Il donna ses dernières instructions dans la salle basse d’une voix brève, mais profondément tranquille ; Feuilly écoutait et répondait au nom de tous.

— Au premier étage, tenez des haches prêtes pour couper l’escalier. Les a-t-on ?

— Oui, dit Feuilly.

— Combien ?

— Deux haches et un merlin.

— C’est bien. Nous sommes vingt-six combattants debout. Combien y a-t-il de fusils ?

— Trente-quatre.

— Huit de trop. Tenez ces huit fusils chargés comme les autres, et sous la main. Aux ceintures les sabres et les pistolets. Vingt hommes à la barricade. Six embusqués aux mansardes et à la fenêtre du premier pour faire feu sur les assaillants à travers les meurtrières des pavés. Qu’il ne reste pas ici un seul travailleur inutile. Tout à l’heure, quand le tambour battra la charge, que les vingt d’en bas se précipitent à la barricade. Les premiers arrivés seront les mieux placés.

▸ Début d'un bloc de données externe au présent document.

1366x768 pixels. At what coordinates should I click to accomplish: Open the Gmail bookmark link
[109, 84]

Ces dispositions faites, il se tourna vers Javert, et lui dit :

— Je ne t’oublie pas.

Et, posant sur la table un pistolet, il ajouta :

— Le dernier qui sortira d’ici cassera la tête à cet espion.

— Ici ? demanda une voix.

— Non, ne mêlons pas ce cadavre aux nôtres. On peut enjamber la petite barricade sur la ruelle Mondétour. Elle n’a que quatre pieds de haut. L’homme est bien garrotté. On l’y mènera, et on l’y exécutera.

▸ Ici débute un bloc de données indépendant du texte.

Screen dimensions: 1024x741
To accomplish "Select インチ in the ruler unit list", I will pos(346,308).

Quelqu’un, en ce moment-là, était plus impassible qu’Enjolras ; c’était Javert.

Ici Jean Valjean apparut.

Il était confondu dans le groupe des insurgés. Il en sortit, et dit à Enjolras :

— Vous êtes le commandant ?

— Oui.

— Vous m’avez remercié tout à l’heure.

— Au nom de la République. La barricade a deux sauveurs : Marius Pontmercy et vous.

— Pensez-vous que je mérite une récompense ?

— Certes.

— Eh bien, j’en demande une.

— Laquelle ?

— Brûler moi-même la cervelle à cet homme-là.